ハンスの超能力は、時間短縮とも言うべきもの。身に危険が迫った時、条件反射的に自然に時間の尺度が切り替わる。緊張を高め集中している時には、自分の意志でも時間軸をのび縮みさせることが出来る。ハンスに流れる時間が早くなり、まわりの人がゆっくりと動くようになる。けんかをしても、相手の動きがスローモーションになるのだから、パンチをよけるのも簡単だ。

作者の着想はユニークである。この超能力を、パソコンのクロック周波数に例える。

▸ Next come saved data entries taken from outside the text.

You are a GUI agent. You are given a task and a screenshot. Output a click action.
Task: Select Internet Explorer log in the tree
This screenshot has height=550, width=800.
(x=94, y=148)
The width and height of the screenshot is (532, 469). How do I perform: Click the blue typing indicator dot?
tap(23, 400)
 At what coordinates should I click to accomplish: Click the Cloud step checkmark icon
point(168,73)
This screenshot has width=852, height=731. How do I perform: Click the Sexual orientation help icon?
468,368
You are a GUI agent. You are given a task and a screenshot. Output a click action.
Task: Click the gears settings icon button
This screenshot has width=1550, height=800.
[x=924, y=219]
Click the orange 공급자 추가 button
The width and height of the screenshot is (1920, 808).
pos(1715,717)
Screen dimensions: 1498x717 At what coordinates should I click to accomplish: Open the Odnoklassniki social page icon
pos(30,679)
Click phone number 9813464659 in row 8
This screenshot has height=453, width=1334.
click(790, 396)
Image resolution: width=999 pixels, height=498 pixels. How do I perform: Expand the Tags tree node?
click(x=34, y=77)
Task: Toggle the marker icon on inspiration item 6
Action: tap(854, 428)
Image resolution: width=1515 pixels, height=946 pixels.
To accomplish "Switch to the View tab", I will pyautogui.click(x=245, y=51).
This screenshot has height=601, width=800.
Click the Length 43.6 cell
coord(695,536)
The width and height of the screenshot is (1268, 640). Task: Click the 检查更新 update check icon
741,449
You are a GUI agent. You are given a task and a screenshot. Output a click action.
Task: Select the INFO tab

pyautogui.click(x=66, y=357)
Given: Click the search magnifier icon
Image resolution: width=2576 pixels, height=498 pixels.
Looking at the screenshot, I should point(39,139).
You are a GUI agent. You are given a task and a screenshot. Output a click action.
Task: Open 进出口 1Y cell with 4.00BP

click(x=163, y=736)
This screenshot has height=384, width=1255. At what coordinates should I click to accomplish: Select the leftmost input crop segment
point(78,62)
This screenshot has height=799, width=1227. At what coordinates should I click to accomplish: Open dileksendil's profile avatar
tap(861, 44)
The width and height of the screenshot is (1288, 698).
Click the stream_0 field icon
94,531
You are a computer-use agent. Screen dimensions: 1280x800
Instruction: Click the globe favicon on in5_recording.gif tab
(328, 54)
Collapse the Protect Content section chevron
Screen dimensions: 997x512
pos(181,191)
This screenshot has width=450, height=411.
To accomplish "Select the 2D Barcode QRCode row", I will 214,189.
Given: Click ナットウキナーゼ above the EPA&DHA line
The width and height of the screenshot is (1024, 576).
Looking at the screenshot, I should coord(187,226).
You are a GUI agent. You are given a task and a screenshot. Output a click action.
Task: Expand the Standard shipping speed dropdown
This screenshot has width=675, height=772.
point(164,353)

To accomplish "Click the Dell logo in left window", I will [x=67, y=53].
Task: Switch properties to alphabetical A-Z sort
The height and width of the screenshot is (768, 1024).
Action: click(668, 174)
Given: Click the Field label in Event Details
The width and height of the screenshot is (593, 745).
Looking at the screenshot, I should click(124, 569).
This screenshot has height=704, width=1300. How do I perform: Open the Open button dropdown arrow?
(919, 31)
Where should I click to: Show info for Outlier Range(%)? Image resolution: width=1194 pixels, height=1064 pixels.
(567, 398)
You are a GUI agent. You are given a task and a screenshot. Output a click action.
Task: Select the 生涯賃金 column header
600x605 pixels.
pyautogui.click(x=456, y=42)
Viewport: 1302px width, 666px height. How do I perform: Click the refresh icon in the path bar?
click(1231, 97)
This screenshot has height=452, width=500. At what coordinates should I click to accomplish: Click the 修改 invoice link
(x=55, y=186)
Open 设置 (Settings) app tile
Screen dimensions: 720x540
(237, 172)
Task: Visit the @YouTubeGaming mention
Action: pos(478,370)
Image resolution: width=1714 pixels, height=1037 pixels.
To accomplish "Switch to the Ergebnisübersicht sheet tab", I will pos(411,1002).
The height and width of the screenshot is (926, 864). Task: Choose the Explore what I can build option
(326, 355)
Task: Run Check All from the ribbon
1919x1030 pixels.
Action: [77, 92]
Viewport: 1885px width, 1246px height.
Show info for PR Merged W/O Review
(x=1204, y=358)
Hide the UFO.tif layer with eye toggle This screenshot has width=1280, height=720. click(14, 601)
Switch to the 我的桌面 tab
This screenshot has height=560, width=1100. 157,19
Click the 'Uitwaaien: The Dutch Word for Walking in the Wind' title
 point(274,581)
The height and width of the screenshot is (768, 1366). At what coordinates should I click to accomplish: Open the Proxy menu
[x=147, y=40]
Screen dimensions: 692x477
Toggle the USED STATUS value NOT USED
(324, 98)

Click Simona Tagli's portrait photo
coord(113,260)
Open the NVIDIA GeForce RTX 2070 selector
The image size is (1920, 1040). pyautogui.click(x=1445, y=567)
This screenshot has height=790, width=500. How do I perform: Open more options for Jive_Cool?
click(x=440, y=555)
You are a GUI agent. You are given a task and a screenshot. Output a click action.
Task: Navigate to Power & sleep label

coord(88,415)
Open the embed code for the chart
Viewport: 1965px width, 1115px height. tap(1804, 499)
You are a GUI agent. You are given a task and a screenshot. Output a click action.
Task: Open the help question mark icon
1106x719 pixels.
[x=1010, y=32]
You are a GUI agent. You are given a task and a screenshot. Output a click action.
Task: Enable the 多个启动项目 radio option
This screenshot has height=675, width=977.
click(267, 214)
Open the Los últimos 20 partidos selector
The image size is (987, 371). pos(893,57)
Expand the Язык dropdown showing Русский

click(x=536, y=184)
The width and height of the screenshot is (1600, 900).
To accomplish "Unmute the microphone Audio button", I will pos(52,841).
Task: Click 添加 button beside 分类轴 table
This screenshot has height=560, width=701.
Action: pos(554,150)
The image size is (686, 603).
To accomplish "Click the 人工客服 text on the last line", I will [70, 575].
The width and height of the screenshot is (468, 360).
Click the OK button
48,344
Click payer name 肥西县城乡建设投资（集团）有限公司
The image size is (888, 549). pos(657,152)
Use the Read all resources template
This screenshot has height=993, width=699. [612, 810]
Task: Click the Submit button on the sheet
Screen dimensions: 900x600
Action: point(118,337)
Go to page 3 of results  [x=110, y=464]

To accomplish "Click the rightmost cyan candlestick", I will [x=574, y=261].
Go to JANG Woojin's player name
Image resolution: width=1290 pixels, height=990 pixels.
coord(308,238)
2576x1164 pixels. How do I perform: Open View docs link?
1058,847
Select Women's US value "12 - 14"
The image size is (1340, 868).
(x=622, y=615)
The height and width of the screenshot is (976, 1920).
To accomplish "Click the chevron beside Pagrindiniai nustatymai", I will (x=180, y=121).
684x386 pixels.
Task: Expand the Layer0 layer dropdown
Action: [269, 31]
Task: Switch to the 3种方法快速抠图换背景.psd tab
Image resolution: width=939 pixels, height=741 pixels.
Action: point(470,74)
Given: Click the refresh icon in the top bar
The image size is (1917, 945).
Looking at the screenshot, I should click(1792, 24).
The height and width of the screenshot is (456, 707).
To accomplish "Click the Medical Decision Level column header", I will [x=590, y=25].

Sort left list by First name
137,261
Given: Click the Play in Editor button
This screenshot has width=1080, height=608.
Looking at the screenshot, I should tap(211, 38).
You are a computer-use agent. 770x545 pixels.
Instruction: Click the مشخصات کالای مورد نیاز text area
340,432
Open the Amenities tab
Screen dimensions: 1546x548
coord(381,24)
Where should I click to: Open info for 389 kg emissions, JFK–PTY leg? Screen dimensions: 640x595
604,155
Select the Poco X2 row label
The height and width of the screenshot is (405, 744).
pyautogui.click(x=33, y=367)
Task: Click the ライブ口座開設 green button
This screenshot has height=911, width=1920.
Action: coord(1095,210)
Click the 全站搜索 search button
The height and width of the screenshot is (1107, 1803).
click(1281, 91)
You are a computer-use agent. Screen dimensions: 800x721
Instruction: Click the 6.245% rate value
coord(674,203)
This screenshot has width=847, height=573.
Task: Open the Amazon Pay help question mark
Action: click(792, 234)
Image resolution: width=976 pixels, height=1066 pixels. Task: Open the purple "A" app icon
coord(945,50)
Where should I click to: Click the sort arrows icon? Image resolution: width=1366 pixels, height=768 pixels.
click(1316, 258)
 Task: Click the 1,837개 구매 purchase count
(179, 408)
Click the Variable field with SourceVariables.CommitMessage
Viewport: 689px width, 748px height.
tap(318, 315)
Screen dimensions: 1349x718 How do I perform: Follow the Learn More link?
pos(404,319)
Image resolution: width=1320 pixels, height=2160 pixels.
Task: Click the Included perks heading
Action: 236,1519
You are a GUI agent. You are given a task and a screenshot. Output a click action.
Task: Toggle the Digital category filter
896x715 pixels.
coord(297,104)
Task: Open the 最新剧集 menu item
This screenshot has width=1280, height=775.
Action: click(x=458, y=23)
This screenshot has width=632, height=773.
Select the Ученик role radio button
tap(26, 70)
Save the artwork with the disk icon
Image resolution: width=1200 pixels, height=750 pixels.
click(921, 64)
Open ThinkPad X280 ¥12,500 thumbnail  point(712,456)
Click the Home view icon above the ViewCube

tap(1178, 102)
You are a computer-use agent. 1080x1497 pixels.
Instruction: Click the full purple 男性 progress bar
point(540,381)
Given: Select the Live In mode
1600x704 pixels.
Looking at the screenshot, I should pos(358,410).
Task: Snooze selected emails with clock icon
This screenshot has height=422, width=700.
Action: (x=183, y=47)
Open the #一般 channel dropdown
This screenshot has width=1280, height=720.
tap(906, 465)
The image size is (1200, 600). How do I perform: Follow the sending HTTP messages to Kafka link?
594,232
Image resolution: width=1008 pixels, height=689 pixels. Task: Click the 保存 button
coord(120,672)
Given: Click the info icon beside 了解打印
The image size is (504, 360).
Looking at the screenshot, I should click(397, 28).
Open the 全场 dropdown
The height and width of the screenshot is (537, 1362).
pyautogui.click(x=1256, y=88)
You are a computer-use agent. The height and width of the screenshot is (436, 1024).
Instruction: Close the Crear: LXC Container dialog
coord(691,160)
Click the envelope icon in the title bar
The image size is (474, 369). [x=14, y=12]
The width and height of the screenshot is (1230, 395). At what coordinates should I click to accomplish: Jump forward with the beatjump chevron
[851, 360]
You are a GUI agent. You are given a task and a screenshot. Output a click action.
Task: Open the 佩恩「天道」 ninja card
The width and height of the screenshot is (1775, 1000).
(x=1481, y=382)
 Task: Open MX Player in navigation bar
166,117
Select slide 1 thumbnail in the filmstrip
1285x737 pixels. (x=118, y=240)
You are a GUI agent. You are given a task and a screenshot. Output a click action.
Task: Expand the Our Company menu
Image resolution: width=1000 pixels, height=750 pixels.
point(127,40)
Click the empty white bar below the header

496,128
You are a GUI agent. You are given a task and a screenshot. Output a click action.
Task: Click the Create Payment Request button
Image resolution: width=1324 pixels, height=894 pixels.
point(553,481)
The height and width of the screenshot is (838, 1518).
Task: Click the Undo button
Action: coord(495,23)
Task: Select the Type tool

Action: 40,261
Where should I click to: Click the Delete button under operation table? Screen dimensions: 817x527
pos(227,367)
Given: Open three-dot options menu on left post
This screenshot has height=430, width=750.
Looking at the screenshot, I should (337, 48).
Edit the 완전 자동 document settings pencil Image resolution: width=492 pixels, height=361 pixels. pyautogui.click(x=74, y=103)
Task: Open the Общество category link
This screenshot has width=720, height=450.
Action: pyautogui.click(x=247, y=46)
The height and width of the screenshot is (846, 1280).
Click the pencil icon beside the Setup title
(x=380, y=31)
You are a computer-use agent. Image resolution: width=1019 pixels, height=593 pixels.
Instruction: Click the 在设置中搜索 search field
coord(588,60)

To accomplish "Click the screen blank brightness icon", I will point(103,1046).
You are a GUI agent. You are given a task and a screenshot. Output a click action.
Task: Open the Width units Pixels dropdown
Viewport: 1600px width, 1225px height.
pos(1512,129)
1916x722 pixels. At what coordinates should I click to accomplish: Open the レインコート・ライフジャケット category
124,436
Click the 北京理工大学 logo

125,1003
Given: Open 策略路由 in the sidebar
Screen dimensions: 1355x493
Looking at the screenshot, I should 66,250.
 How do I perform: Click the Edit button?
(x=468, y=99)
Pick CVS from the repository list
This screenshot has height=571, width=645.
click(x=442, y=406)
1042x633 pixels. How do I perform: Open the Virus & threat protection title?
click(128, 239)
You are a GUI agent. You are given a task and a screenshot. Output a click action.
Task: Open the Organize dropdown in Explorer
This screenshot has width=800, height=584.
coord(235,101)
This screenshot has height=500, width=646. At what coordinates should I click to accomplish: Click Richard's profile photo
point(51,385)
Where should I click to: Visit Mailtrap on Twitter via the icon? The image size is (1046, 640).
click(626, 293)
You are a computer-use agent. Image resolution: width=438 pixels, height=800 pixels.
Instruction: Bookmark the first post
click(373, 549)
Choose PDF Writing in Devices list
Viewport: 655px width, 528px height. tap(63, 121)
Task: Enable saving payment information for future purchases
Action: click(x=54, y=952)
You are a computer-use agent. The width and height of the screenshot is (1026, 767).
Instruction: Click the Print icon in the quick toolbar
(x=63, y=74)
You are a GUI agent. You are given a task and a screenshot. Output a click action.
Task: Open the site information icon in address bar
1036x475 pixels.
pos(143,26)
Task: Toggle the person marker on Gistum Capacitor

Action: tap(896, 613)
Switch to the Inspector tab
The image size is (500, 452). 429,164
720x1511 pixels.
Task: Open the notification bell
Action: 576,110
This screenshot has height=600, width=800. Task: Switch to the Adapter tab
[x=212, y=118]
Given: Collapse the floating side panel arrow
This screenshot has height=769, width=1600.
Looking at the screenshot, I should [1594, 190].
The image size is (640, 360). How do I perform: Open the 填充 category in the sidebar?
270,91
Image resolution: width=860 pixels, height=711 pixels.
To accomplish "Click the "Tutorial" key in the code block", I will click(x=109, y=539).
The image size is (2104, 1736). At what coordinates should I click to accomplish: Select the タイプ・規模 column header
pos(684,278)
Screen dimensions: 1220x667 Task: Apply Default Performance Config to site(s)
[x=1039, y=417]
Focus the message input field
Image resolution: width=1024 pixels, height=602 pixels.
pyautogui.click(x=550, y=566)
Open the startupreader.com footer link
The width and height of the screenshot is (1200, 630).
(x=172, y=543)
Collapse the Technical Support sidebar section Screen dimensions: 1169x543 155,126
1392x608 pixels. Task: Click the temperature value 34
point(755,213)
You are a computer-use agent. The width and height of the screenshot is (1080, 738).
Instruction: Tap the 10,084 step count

生物はそれぞれDNA中にクロック周波数を決めるプログラムがあると言うのだ。各個人ごとにそれぞれの時間の進み方を決めている。緊急時には、クロック周波数が変わるように出来ていると。そしてこの特質を持った新人類が多数出現するという。

正直言って「パンゲニア」は単なる理想論に思える。だが物語はまだ始まったばかり、友彦がハンスに託す夢はどのように実現するのだろう、作者の構想力を期待したい。友彦は、メーカーに永年勤めた技術者ということで、明らかに著者の分身ではある。


◆『パンゲニア 第1巻』 井上朝廣、文芸社、1999/2

◆井上朝廣 (いのうえ・ともひろ) 昭和13年横浜生まれ。昭和39年 東京工業大学電気工学科 修士課程修了。同年、東芝入社。国内外の火力発電所開発・計画・設計・建設に従事。総合企画部部長、火力技師長、技監を経て平成10年定年退職。東芝テクノコンサルタント勤務。